▶ [WHAT YOU WILL DO]
Duplicate the stretch of the hair-journey passage from "In 2013 I decided" through "gained length quickly.".

▶ [SOURCE PASSAGE]
Segment Open
My Hair Journey
Some people think that just because I am a dermatologist, caring for my own hair is easy, and that could not be further from the truth! Just like most of you, I have struggled to figure out what works best for my hair and I am still learning every day. I have always had very thin, slow-growing hair that would not grow past my shoulders and spent a majority of my life wearing some sort of protective style in the form of braids or weave. My hair is naturally very tightly curled, some would call it a 4c, but if there is anything past a 4c then that's definitely it. The tightness of my curl is an ode to my Nigerian roots (even Lil Wayne knows about this!). It wasn't until I became a dermatology resident and saw so many women like me struggling with hair loss that I became motivated to learn about the science behind hair care.
In 2013 I decided to stop perming my hair and went completely natural. I actually had a fairly easy transition for about 12 months and then cut off all of my permed ends. I started deep conditioning on a weekly basis, using sulfate free shampoos and avoiding heat. My hair thrived for the first year of being fully natural and I gained length quickly.
In 2015, I started to do intensive research about the science of hair care and really learned more about why certain products are important for damaged hair.
In addition to being very tightly curled, my natural hair was very low porosity, meaning it had a difficult time accepting moisture. I would deep condition often and my hair would feel moisturized for maybe a day. It would take forever to air dry and therefore it was very tough to do cute twist outs, especially since my hair is very soft and frizzes easily. I wore my hair in a bun most days but even stretching my hair seemed to be too stressful. My hair had grown to slightly past shoulder length and plateaued for more than 3 years. The shoulder length hair is a very common plateau for most women, partially because of the added friction our hair experiences from rubbing on clothing but also at this point the tips of the hair have been around long enough that they become subject to the wear and tear of everyday activity and break more easily. In fact, when I had stopped perming my hair years earlier, it was much longer (though very broken and unhealthy at the time so it was always weaved), so it was clear that even thought I was natural, my hair regimen was not optimized based on my styling and routine.
Segment Closed
Dataset entries:
Segment Open
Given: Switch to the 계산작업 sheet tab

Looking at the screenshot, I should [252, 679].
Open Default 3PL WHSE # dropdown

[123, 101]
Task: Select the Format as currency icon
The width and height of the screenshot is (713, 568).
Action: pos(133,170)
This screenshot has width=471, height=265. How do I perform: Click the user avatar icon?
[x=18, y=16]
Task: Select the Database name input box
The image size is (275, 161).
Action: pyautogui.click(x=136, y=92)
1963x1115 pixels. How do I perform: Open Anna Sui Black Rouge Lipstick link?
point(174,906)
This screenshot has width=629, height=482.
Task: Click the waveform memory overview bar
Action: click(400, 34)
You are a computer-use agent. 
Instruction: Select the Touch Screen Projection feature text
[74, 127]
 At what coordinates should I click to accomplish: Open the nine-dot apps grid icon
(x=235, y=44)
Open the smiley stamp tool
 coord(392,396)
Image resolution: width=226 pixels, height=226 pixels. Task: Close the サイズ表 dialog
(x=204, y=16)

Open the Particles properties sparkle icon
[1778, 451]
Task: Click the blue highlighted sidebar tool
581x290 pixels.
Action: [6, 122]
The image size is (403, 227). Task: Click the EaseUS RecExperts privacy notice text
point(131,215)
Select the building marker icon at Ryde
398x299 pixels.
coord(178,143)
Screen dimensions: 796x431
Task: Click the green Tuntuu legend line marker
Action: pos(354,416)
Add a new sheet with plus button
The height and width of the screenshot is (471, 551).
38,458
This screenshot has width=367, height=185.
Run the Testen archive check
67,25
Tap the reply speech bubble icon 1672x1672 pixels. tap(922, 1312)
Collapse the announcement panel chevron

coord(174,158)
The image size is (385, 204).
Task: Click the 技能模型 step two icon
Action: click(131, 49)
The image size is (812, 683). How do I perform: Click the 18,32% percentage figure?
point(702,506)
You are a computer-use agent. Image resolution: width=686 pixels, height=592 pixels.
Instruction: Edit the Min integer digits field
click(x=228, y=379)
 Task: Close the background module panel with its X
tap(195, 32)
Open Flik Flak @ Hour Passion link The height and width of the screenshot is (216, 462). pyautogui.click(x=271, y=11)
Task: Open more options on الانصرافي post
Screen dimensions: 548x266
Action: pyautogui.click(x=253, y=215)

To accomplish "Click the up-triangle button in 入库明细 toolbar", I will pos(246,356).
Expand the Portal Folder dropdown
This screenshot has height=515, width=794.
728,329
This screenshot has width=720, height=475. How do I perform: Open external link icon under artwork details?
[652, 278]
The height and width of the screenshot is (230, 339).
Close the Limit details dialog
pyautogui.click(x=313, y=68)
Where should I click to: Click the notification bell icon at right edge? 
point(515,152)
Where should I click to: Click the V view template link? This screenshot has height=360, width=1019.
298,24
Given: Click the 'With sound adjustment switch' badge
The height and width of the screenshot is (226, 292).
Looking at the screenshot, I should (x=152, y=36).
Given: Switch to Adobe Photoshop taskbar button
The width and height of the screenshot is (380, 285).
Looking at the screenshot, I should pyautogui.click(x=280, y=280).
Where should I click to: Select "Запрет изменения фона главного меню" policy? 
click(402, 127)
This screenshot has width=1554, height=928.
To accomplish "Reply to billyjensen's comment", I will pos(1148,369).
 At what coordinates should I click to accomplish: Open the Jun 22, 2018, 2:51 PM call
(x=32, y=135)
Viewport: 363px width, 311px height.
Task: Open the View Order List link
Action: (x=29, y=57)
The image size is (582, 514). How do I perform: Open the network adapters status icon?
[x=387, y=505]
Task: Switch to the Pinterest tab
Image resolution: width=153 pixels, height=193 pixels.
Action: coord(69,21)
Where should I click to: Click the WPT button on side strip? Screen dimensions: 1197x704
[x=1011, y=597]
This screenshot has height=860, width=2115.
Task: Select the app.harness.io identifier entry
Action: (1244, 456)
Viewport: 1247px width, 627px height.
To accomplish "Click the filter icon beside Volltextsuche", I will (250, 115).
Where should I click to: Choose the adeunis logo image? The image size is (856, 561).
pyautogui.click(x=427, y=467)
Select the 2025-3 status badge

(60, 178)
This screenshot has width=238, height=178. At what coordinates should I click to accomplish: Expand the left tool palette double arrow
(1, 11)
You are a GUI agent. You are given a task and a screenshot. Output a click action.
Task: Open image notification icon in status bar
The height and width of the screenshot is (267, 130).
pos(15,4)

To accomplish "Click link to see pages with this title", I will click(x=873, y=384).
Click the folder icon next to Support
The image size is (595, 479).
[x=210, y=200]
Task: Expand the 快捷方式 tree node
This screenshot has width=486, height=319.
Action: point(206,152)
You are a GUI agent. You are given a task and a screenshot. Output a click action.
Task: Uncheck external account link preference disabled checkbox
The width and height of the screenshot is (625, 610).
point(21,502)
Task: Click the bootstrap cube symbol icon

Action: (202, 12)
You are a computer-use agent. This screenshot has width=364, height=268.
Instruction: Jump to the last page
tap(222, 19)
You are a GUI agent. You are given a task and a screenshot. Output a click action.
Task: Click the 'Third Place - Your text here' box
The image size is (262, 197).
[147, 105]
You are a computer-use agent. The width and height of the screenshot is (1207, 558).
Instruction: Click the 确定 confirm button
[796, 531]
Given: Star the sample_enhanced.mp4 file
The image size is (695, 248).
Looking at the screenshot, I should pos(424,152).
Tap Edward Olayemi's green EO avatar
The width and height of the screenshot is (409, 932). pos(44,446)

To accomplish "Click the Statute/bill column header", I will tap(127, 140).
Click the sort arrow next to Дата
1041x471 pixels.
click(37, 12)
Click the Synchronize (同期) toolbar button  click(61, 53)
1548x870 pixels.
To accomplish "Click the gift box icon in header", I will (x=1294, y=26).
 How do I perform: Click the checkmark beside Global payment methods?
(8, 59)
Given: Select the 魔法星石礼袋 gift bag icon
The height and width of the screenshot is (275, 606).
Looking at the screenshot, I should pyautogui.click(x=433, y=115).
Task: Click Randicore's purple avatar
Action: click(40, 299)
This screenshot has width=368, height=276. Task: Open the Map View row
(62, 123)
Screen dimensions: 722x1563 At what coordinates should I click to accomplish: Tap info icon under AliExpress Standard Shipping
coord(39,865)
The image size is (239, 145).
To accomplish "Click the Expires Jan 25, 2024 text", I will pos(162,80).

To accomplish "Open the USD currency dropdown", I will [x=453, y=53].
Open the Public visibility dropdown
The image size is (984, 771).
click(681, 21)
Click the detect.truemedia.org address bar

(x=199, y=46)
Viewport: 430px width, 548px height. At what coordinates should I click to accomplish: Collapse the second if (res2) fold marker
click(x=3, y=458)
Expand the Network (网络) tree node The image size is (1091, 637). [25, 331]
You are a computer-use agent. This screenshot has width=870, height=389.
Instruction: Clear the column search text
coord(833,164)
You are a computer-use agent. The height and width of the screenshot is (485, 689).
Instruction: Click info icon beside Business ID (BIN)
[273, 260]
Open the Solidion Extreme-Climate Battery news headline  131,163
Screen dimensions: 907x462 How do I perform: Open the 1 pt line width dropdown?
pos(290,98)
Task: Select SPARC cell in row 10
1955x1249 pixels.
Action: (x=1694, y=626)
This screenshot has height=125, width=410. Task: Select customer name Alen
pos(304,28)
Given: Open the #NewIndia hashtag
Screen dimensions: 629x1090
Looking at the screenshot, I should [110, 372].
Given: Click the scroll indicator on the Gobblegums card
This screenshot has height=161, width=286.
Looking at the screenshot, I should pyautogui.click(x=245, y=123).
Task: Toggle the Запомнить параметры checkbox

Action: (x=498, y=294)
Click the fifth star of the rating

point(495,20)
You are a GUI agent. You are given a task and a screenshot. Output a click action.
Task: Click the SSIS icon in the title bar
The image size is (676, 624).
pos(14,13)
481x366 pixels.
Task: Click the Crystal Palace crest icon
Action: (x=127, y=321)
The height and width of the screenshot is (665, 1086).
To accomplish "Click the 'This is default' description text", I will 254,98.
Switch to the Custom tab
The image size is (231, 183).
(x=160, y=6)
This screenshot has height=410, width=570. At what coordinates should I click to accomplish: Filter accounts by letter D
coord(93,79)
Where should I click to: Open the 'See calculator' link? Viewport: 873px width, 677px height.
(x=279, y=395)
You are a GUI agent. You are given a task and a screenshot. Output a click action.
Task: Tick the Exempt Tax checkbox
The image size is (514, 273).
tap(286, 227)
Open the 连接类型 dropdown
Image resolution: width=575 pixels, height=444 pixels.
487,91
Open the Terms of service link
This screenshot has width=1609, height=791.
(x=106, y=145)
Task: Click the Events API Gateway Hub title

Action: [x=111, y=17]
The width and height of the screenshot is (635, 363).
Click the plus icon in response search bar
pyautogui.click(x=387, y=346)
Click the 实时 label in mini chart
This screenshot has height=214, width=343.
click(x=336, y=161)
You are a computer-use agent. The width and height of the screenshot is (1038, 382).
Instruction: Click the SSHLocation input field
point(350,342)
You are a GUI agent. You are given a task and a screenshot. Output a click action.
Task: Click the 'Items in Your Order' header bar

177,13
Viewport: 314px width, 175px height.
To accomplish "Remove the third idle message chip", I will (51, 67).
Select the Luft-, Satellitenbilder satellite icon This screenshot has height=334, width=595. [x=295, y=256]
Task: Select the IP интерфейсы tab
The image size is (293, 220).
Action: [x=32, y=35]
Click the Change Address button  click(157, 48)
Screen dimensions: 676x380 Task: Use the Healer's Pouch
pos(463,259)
Segment Closed
▶ [TASK SOLUTION]
In 2013 I decided to stop perming my hair and went completely natural. I actually had a fairly easy transition for about 12 months and then cut off all of my permed ends. I started deep conditioning on a weekly basis, using sulfate free shampoos and avoiding heat. My hair thrived for the first year of being fully natural and I gained length quickly.